When using new or updated hardware or software, simple examples and benchmarks help confirm proper operation. Apache Hadoop includes many examples and benchmarks to aid in this task. This chapter from Hadoop 2 Quick-Start Guide: Learn the Essentials of Big Data Computing in the Apache Hadoop 2 Ecosystem provides instructions on how to run, monitor, and manage some basic MapReduce examples and benchmarks.
- The steps needed to run the Hadoop MapReduce examples are provided.
- An overview of the YARN ResourceManager web GUI is presented.
- The steps needed to run two important benchmarks are provided.
- The mapred command is introduced as a way to list and kill MapReduce jobs.
When using new or updated hardware or software, simple examples and benchmarks help confirm proper operation. Apache Hadoop includes many examples and benchmarks to aid in this task. This chapter provides instructions on how to run, monitor, and manage some basic MapReduce examples and benchmarks.
All Hadoop releases come with MapReduce example applications. Running the existing MapReduce examples is a simple process—once the example files are located, that is. For example, if you installed Hadoop version 2.6.0 from the Apache sources under /opt, the examples will be in the following directory:
In other versions, the examples may be in /usr/lib/hadoop-mapreduce/ or some other location. The exact location of the example jar file can be found using the find command:
$ find / -name "hadoop-mapreduce-examples*.jar" -print
For this chapter the following software environment will be used:
- OS: Linux - Platform: RHEL 6.6 - Hortonworks HDP 2.2 with Hadoop Version: 2.6
In this environment, the location of the examples is /usr/hdp/184.108.40.206-2/hadoop-mapreduce. For the purposes of this example, an environment variable called HADOOP_EXAMPLES can be defined as follows:
$ export HADOOP_EXAMPLES=/usr/hdp/220.127.116.11-2/hadoop-mapreduce
Once you define the examples path, you can run the Hadoop examples using the commands discussed in the following sections.

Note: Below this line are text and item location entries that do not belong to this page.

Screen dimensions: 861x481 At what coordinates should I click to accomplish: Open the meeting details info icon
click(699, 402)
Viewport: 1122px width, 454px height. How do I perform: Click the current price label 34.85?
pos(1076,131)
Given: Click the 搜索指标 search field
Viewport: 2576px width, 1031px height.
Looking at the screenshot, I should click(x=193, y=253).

A list of the available examples can be found by running the following command. In some cases, the version number may be part of the jar file (e.g., in the version 2.6 Apache sources, the file is named hadoop-mapreduce-examples-2.6.0.jar).

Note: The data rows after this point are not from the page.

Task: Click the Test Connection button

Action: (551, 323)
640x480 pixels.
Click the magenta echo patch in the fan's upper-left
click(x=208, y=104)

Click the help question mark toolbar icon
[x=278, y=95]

$ yarn jar $HADOOP_EXAMPLES/hadoop-mapreduce-examples.jar
In previous versions of Hadoop, the command hadoop jar . . . was used to run MapReduce programs. Newer versions provide the yarn command, which offers more capabilities. Both commands will work for these examples.

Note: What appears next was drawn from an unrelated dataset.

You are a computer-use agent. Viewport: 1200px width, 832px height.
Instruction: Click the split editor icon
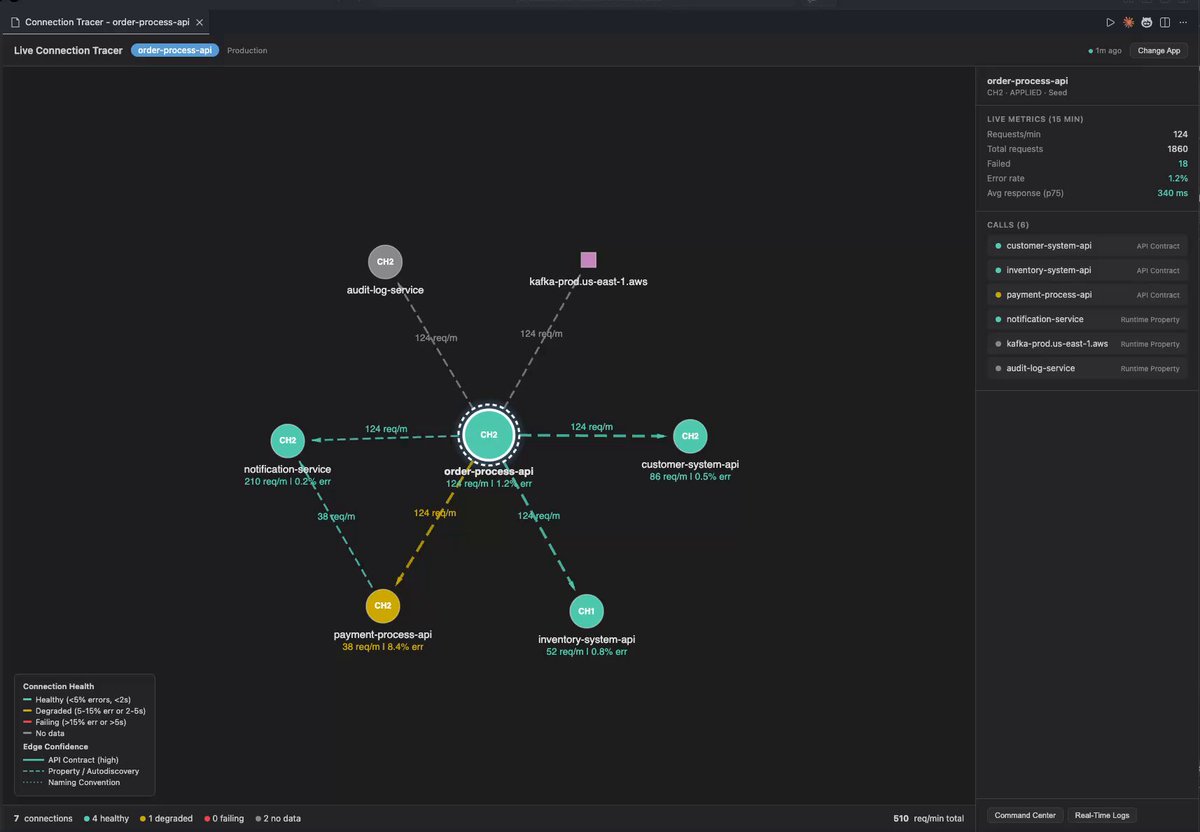point(1165,22)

The possible examples are as follows:
An example program must be given as the first argument. Valid program names are: aggregatewordcount: An Aggregate based map/reduce program that counts the words in the input files. aggregatewordhist: An Aggregate based map/reduce program that computes the histogram of the words in the input files. bbp: A map/reduce program that uses Bailey-Borwein-Plouffe to compute exact digits of Pi. dbcount: An example job that count the pageview counts from a database. distbbp: A map/reduce program that uses a BBP-type formula to compute exact bits of Pi. grep: A map/reduce program that counts the matches of a regex in the input. join: A job that effects a join over sorted, equally partitioned datasets multifilewc: A job that counts words from several files. pentomino: A map/reduce tile laying program to find solutions to pentomino problems. pi: A map/reduce program that estimates Pi using a quasi-Monte Carlo method. randomtextwriter: A map/reduce program that writes 10GB of random textual data per node. randomwriter: A map/reduce program that writes 10GB of random data per node. secondarysort: An example defining a secondary sort to the reduce. sort: A map/reduce program that sorts the data written by the random writer. sudoku: A sudoku solver. teragen: Generate data for the terasort terasort: Run the terasort teravalidate: Checking results of terasort wordcount: A map/reduce program that counts the words in the input files. wordmean: A map/reduce program that counts the average length of the words in the input files. wordmedian: A map/reduce program that counts the median length of the words in the input files. wordstandarddeviation: A map/reduce program that counts the standard deviation of the length of the words in the input files.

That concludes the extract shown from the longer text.